About 60% of miRNAs were down-regulated, while 38% were up-regulated. The researchers also found the unique miRNA signature that is indicative of myeloma.

The study also showed miRNA profiles indicative of myeloma in peripheral blood serum and plasma samples. An analysis of serum samples from 17 patients with MGUS, 17 with SMM, 13 with myeloma, and 12 healthy controls showed that 4 of 11 miRNAs that were decreased in the myeloma serum samples were also lower in the MGUS samples.

"This suggests that aberrant expression of these [4] miRNAs may be associated with early events in plasma cell neoplasia," Dr. Calvo said.

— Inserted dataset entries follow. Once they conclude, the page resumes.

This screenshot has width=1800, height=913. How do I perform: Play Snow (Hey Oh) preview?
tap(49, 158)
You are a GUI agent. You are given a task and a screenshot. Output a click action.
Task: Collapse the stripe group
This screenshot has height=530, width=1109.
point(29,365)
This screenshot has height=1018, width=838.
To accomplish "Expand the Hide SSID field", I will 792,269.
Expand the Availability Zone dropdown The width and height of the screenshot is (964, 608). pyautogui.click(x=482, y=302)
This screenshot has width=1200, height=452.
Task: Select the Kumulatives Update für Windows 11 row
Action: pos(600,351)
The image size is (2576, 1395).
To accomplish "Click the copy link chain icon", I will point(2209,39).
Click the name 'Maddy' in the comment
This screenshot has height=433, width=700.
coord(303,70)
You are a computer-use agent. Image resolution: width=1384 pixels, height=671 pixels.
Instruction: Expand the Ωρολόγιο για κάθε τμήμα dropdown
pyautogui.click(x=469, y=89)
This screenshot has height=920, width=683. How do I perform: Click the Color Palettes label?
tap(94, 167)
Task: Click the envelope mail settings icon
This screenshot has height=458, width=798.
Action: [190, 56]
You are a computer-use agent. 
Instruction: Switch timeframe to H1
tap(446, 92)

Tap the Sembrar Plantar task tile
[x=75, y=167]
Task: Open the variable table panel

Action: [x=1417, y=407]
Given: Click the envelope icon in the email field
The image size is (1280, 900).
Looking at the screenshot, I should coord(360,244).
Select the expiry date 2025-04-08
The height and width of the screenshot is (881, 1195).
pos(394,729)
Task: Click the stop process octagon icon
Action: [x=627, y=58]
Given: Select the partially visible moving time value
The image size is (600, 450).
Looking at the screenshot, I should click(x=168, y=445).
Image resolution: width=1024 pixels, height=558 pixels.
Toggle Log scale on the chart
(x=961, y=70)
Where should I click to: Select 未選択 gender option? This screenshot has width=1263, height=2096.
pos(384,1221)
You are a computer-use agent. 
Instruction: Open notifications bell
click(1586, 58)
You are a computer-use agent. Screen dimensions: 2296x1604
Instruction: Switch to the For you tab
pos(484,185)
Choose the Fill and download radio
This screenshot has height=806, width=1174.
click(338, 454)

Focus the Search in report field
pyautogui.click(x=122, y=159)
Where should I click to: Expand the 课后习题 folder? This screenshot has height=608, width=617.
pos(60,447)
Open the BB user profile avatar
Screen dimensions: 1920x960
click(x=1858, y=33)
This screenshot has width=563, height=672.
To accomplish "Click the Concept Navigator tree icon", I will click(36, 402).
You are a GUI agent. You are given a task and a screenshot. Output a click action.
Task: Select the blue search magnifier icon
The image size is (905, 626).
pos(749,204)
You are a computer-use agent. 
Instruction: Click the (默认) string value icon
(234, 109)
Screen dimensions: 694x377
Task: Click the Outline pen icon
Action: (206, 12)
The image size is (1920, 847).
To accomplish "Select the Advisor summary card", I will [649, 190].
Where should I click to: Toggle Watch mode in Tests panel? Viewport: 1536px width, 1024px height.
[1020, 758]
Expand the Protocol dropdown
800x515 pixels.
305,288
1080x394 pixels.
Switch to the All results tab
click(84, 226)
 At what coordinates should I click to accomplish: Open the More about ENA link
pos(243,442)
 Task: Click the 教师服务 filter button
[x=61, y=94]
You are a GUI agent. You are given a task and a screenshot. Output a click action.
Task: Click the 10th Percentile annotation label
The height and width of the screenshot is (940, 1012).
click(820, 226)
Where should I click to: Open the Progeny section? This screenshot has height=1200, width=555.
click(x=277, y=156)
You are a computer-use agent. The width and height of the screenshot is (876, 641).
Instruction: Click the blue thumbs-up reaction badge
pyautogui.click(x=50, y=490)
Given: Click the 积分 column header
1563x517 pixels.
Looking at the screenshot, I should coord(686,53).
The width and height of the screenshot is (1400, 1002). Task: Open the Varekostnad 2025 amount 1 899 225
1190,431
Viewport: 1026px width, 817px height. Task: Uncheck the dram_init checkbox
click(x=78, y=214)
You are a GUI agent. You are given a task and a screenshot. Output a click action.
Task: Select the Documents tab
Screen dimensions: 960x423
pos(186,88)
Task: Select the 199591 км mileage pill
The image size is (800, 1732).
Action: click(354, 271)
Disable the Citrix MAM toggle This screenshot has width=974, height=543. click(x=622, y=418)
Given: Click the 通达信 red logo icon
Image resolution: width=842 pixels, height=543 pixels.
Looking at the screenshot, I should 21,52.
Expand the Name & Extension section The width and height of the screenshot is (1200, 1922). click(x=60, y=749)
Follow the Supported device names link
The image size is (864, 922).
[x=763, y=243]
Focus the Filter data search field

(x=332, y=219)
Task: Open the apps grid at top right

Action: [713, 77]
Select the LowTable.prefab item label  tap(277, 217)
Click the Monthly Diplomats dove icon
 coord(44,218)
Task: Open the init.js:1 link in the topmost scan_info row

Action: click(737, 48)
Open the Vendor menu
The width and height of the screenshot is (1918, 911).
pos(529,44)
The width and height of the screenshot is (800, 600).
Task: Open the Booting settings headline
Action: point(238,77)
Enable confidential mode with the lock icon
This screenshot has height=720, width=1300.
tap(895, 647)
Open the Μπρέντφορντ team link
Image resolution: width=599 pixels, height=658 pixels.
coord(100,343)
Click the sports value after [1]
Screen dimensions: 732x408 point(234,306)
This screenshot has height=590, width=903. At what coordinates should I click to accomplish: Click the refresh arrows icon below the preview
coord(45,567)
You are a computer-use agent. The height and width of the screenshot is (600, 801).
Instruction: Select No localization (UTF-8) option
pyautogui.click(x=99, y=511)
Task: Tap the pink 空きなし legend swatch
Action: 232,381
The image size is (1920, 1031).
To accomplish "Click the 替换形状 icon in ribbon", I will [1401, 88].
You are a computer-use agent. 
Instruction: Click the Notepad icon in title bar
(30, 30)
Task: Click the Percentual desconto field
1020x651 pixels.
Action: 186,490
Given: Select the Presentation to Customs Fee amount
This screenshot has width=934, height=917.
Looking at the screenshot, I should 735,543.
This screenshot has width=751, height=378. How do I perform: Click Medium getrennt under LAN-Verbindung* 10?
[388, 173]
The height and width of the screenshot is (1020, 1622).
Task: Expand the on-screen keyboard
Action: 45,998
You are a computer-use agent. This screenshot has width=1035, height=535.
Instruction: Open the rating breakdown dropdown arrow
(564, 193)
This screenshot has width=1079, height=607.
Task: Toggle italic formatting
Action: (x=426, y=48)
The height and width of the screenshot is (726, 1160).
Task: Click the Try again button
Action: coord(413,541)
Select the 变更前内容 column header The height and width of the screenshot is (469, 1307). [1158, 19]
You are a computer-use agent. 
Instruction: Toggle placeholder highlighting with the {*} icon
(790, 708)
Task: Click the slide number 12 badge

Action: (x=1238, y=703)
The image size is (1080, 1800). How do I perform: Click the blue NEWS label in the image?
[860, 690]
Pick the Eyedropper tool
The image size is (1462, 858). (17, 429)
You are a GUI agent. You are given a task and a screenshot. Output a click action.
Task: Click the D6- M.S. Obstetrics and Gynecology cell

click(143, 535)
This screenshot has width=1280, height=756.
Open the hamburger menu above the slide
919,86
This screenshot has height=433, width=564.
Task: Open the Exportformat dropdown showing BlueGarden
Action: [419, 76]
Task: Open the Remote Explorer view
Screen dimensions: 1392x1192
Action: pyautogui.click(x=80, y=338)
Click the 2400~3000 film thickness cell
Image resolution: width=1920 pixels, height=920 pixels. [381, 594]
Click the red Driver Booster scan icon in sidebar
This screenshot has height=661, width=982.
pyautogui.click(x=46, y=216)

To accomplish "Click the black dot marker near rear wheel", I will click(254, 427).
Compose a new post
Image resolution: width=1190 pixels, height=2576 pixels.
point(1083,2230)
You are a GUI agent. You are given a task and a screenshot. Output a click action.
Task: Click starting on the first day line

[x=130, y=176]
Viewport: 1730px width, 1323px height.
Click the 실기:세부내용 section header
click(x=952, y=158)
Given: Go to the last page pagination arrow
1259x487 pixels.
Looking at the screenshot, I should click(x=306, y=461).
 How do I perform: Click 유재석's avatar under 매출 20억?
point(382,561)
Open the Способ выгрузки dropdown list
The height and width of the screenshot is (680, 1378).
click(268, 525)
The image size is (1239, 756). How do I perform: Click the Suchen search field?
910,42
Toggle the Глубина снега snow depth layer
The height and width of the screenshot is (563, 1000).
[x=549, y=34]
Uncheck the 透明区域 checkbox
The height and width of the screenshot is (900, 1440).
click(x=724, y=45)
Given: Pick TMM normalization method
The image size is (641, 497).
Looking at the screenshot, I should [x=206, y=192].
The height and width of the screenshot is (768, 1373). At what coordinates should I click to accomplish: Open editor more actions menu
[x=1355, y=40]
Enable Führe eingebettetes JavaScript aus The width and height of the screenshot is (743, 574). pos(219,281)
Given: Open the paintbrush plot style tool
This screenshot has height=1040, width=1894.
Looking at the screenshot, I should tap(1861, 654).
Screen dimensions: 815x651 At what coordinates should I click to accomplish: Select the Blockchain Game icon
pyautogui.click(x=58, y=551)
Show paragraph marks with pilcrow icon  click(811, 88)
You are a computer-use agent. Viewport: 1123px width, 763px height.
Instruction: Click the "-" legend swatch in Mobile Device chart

Furthermore, 8 of 11 miRNAs were reduced in SMM plasma samples, while 3 were significantly decreased in just the myeloma samples. This indicates down-regulation of this group of miRNAs could be associated with the progression from precursor disease to myeloma, the study noted.

"Our findings suggest that the antiproliferative and proapoptotic miRNAs, such as the let-7 family members, are down-regulated in multiple myeloma's microenvironment,” Dr. Calvo said. “These findings suggest that measuring expression of miRNAs associated with myeloma progression in the peripheral blood may hold promise for predicting disease progression in MGUS and SMM.”